Emill / P256-cortex-ecdh

P256 ECDH for Cortex-M0 and Cortex-M4
BSD 2-Clause "Simplified" License
20 stars 5 forks source link

RISC-V SUPPORT #3

Open smartmx opened 2 years ago

smartmx commented 2 years ago

I'm trying to adapt this project to the RISC-V platform, but RISC-V doesn't have overflow handling when computing. It means that the assembly on Cortex cannot be simply replaced and then run on RISC-V. My current idea is to create a global variable for storing the overflow flag, but this will greatly reduce the calculation speed. Do you have any good solution? Thanks!

Emill commented 2 years ago

The RISC-V platform is quite terrible when it comes to efficient big integer multiplication due to the lack of a carry flag and instructions like umaal.
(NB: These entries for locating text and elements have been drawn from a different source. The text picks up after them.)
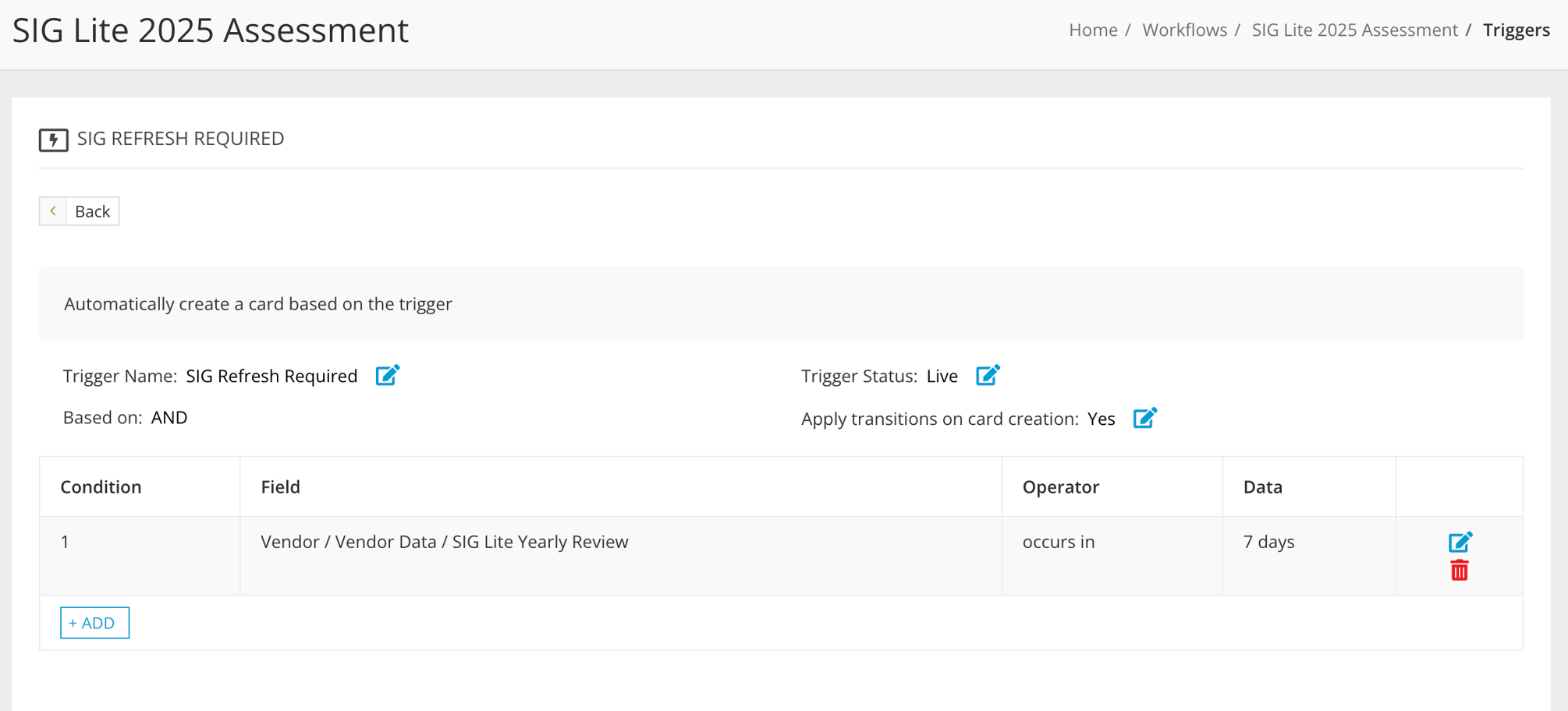This screenshot has height=711, width=1568.
Task: Open SIG Lite 2025 Assessment breadcrumb link
Action: [1355, 30]
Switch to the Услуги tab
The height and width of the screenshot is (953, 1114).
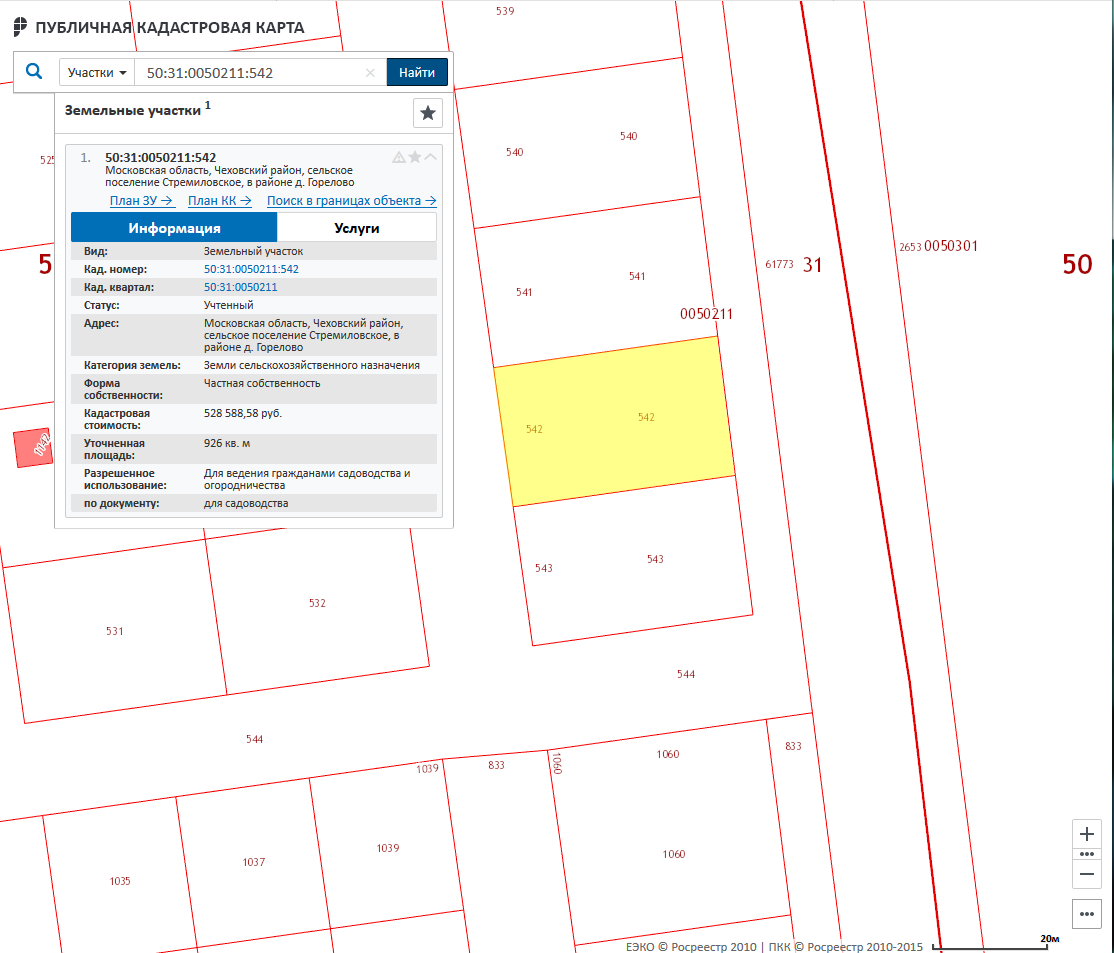coord(356,228)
There is a very long thread discussing this at https://groups.google.com/a/groups.riscv.org/g/isa-dev/c/Prak1SLbys8. You will find one post explaining how to rewrite one umaal instruction using eight instructions. If you really want to port this project to RISC-V, that could be one way to make that possible.

The "solution" some vendors offer is a hw accelerator for either big integer multiplication, or a hw accelerator directly for ECC calculations. Espressif use this for their RISC-V devices, as an example.
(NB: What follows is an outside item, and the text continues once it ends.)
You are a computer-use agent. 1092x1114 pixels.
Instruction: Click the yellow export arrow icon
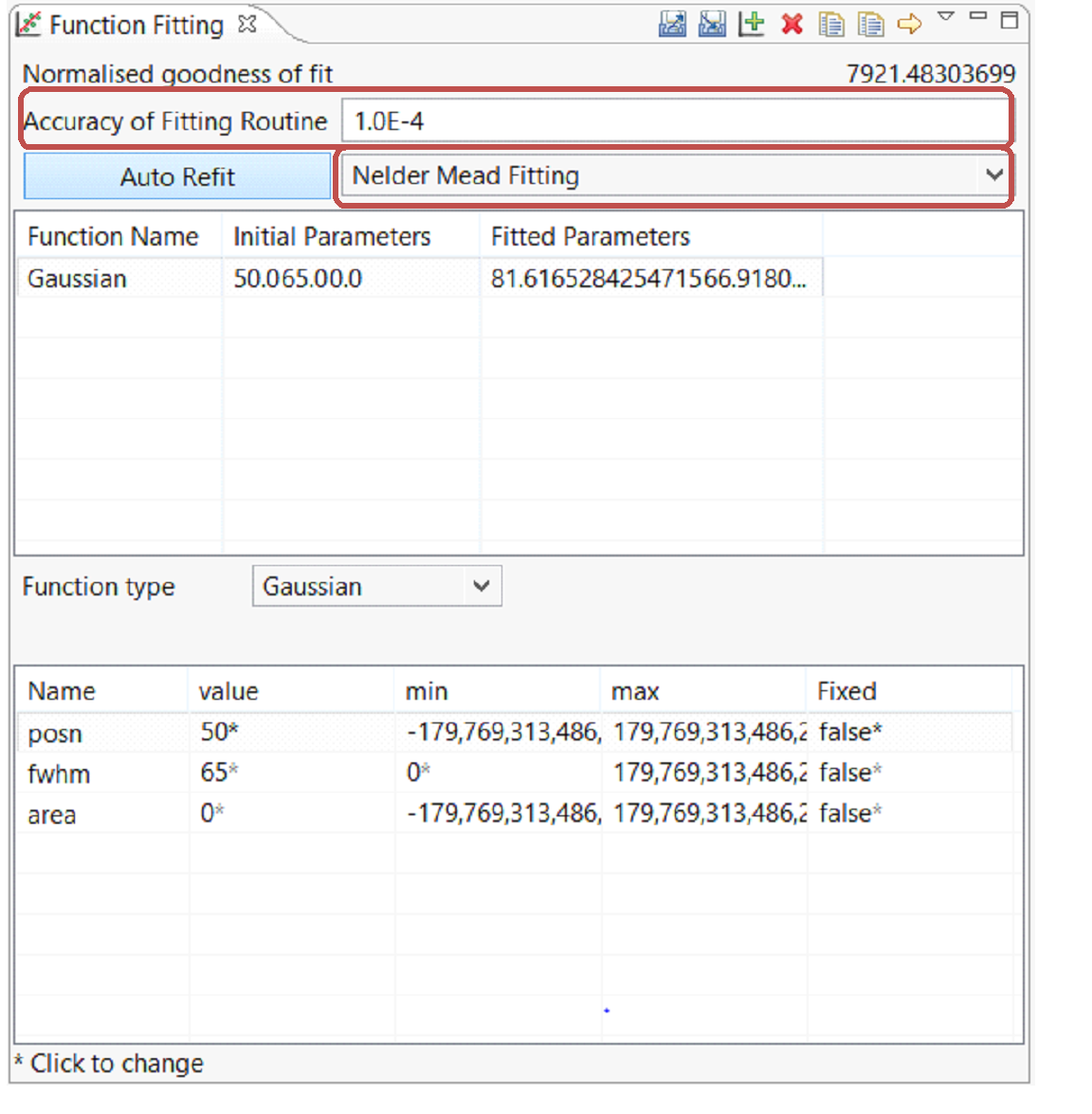click(909, 24)

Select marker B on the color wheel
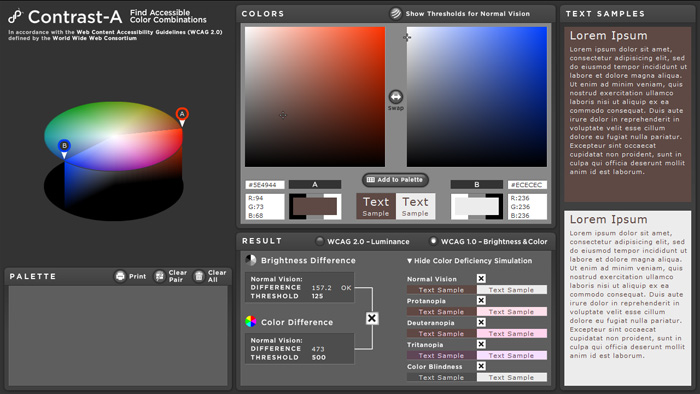point(64,147)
In my opinion both MIPS and RISC-V instruction sets are inferior compared to ARM instruction set. I guess RISC-V is used only to avoid the license fee of ARM.

smartmx commented 2 years ago

Thanks for your help! I will try it.

smartmx commented 2 years ago

Hi, Emill.

I have some questions.

In function P256_mul64: Your comment is : / in: (t0,t1) = a[0..1], (a2,a3) = b[0..1] out: a0-a3 /

Is t0 the High uint32 of data or t1 was? t0 = (data>>32) or t0 = data&0xffffffff ?

Is a2 the High uint32 of data or a3 was? a2 = (data>>32) or a2 = data&0xffffffff ?

the out data a0-a3, which of them is the high uint32 of data?

the out128 data = a0<<96| a1 <<64 | a2 << 32 | a3 or the out128 data = a3<<96| a2 <<64 | a1 << 32 | a0

Thanks!

smartmx commented 2 years ago

Sorry, above comment has some error. That is porting on RISV-V......

In function P256_mul64: Your comment is : / // in: (r4,r5) = a[0..1], (r2,r3) = b[0..1] // out: r0-r3 /

Is r4the High uint32 of data or r5 was? r4 = (data>>32) or r4 = data&0xffffffff ?

Is r2 the High uint32 of data or r3 was? r2 = (data>>32) or r2 = data&0xffffffff ?

the out data r0-r3, which of them is the high uint32 of data?

the out128 data = r0<<96 | r1 <<64 | r2 << 32 | r3 or the out128 data = r3<<96 | r2 <<64 | r1 << 32 | r0

Thanks!

Emill commented 2 years ago

the out128 data = r3<<96 | r2 <<64 | r1 << 32 | r0

Everything is little endian, so lower named registers contain lower bits.

Note that risc-v has the umulh instruction, which you should use to get the high bits of a 32-bit multiplication. Cortex-m0 lacks such an instruction which results in this quite large workaround as you can see.

smartmx commented 2 years ago

Yes, I am Using mulhu to make P256_mul64 too much easy. About 25 lines of codes. Thank you.